WHAT THE TASK REQUIRES:
Reproduce each of the records below word for word, in the same order.

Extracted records
"""

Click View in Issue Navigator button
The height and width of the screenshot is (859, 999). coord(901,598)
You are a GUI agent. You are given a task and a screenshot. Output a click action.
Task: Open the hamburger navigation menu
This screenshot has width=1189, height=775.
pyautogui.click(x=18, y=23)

"""

SOLUTION TO THE EXERCISE:
Click View in Issue Navigator button
The height and width of the screenshot is (859, 999). coord(901,598)
You are a GUI agent. You are given a task and a screenshot. Output a click action.
Task: Open the hamburger navigation menu
This screenshot has width=1189, height=775.
pyautogui.click(x=18, y=23)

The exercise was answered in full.